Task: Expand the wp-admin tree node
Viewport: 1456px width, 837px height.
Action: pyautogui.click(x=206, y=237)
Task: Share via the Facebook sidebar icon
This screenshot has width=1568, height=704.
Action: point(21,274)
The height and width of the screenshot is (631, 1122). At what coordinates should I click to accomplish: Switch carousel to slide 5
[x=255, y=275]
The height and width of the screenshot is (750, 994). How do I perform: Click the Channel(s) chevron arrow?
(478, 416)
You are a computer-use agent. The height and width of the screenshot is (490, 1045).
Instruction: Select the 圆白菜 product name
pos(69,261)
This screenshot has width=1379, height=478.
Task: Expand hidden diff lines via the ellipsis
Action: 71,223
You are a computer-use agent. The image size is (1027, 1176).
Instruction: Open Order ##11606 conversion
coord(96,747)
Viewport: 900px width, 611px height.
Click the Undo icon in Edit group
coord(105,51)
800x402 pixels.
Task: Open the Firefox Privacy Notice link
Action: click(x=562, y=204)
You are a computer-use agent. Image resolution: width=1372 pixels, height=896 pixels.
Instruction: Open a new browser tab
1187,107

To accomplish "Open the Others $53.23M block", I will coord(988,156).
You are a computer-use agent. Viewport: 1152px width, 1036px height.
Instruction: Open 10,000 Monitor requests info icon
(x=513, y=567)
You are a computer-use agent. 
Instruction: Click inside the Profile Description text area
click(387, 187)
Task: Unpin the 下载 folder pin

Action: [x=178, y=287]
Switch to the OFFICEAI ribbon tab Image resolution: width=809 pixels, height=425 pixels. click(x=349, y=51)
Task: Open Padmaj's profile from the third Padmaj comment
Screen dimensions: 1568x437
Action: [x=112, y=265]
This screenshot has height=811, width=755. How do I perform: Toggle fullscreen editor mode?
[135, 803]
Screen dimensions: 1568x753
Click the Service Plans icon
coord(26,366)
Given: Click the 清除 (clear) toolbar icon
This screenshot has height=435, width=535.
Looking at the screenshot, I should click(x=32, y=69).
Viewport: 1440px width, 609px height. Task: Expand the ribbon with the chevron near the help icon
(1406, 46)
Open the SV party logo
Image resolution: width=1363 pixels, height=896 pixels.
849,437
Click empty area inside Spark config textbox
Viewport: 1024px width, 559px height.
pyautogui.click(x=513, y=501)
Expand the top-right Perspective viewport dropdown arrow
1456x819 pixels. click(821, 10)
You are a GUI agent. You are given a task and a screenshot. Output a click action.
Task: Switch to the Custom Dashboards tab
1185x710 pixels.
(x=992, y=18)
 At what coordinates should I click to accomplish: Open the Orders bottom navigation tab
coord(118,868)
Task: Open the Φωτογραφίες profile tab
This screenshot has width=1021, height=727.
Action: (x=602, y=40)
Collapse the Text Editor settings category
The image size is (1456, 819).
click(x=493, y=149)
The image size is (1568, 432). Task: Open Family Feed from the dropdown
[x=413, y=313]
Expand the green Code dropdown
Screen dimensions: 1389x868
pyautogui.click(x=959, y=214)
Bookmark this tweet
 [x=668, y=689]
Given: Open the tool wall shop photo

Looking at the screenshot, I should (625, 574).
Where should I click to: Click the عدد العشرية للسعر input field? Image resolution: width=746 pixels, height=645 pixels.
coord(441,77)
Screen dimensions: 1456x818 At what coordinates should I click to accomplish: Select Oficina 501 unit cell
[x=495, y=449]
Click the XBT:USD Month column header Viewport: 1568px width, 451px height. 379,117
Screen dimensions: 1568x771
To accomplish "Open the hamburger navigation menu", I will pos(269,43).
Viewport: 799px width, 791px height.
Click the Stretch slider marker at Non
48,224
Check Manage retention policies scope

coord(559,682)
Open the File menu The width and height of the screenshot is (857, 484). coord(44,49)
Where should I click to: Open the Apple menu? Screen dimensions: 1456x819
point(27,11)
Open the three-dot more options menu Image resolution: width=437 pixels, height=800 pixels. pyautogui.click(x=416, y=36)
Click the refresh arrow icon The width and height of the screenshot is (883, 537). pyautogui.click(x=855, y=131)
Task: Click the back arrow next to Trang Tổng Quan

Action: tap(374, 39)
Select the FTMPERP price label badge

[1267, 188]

▶ Work to complete
Transcribe every one of the records above without changing a single character.

▶ Final result
Task: Expand the wp-admin tree node
Viewport: 1456px width, 837px height.
Action: pyautogui.click(x=206, y=237)
Task: Share via the Facebook sidebar icon
This screenshot has width=1568, height=704.
Action: point(21,274)
The height and width of the screenshot is (631, 1122). At what coordinates should I click to accomplish: Switch carousel to slide 5
[x=255, y=275]
The height and width of the screenshot is (750, 994). How do I perform: Click the Channel(s) chevron arrow?
(478, 416)
You are a computer-use agent. The height and width of the screenshot is (490, 1045).
Instruction: Select the 圆白菜 product name
pos(69,261)
This screenshot has width=1379, height=478.
Task: Expand hidden diff lines via the ellipsis
Action: 71,223
You are a computer-use agent. The image size is (1027, 1176).
Instruction: Open Order ##11606 conversion
coord(96,747)
Viewport: 900px width, 611px height.
Click the Undo icon in Edit group
coord(105,51)
800x402 pixels.
Task: Open the Firefox Privacy Notice link
Action: click(x=562, y=204)
You are a computer-use agent. Image resolution: width=1372 pixels, height=896 pixels.
Instruction: Open a new browser tab
1187,107

To accomplish "Open the Others $53.23M block", I will coord(988,156).
You are a computer-use agent. Viewport: 1152px width, 1036px height.
Instruction: Open 10,000 Monitor requests info icon
(x=513, y=567)
You are a computer-use agent. 
Instruction: Click inside the Profile Description text area
click(387, 187)
Task: Unpin the 下载 folder pin

Action: [x=178, y=287]
Switch to the OFFICEAI ribbon tab Image resolution: width=809 pixels, height=425 pixels. click(x=349, y=51)
Task: Open Padmaj's profile from the third Padmaj comment
Screen dimensions: 1568x437
Action: [x=112, y=265]
This screenshot has height=811, width=755. How do I perform: Toggle fullscreen editor mode?
[135, 803]
Screen dimensions: 1568x753
Click the Service Plans icon
coord(26,366)
Given: Click the 清除 (clear) toolbar icon
This screenshot has height=435, width=535.
Looking at the screenshot, I should click(x=32, y=69).
Viewport: 1440px width, 609px height. Task: Expand the ribbon with the chevron near the help icon
(1406, 46)
Open the SV party logo
Image resolution: width=1363 pixels, height=896 pixels.
849,437
Click empty area inside Spark config textbox
Viewport: 1024px width, 559px height.
pyautogui.click(x=513, y=501)
Expand the top-right Perspective viewport dropdown arrow
1456x819 pixels. click(821, 10)
You are a GUI agent. You are given a task and a screenshot. Output a click action.
Task: Switch to the Custom Dashboards tab
1185x710 pixels.
(x=992, y=18)
 At what coordinates should I click to accomplish: Open the Orders bottom navigation tab
coord(118,868)
Task: Open the Φωτογραφίες profile tab
This screenshot has width=1021, height=727.
Action: (x=602, y=40)
Collapse the Text Editor settings category
The image size is (1456, 819).
click(x=493, y=149)
The image size is (1568, 432). Task: Open Family Feed from the dropdown
[x=413, y=313]
Expand the green Code dropdown
Screen dimensions: 1389x868
pyautogui.click(x=959, y=214)
Bookmark this tweet
 [x=668, y=689]
Given: Open the tool wall shop photo

Looking at the screenshot, I should (625, 574).
Where should I click to: Click the عدد العشرية للسعر input field? Image resolution: width=746 pixels, height=645 pixels.
coord(441,77)
Screen dimensions: 1456x818 At what coordinates should I click to accomplish: Select Oficina 501 unit cell
[x=495, y=449]
Click the XBT:USD Month column header Viewport: 1568px width, 451px height. 379,117
Screen dimensions: 1568x771
To accomplish "Open the hamburger navigation menu", I will pos(269,43).
Viewport: 799px width, 791px height.
Click the Stretch slider marker at Non
48,224
Check Manage retention policies scope

coord(559,682)
Open the File menu The width and height of the screenshot is (857, 484). coord(44,49)
Where should I click to: Open the Apple menu? Screen dimensions: 1456x819
point(27,11)
Open the three-dot more options menu Image resolution: width=437 pixels, height=800 pixels. pyautogui.click(x=416, y=36)
Click the refresh arrow icon The width and height of the screenshot is (883, 537). pyautogui.click(x=855, y=131)
Task: Click the back arrow next to Trang Tổng Quan

Action: tap(374, 39)
Select the FTMPERP price label badge

[1267, 188]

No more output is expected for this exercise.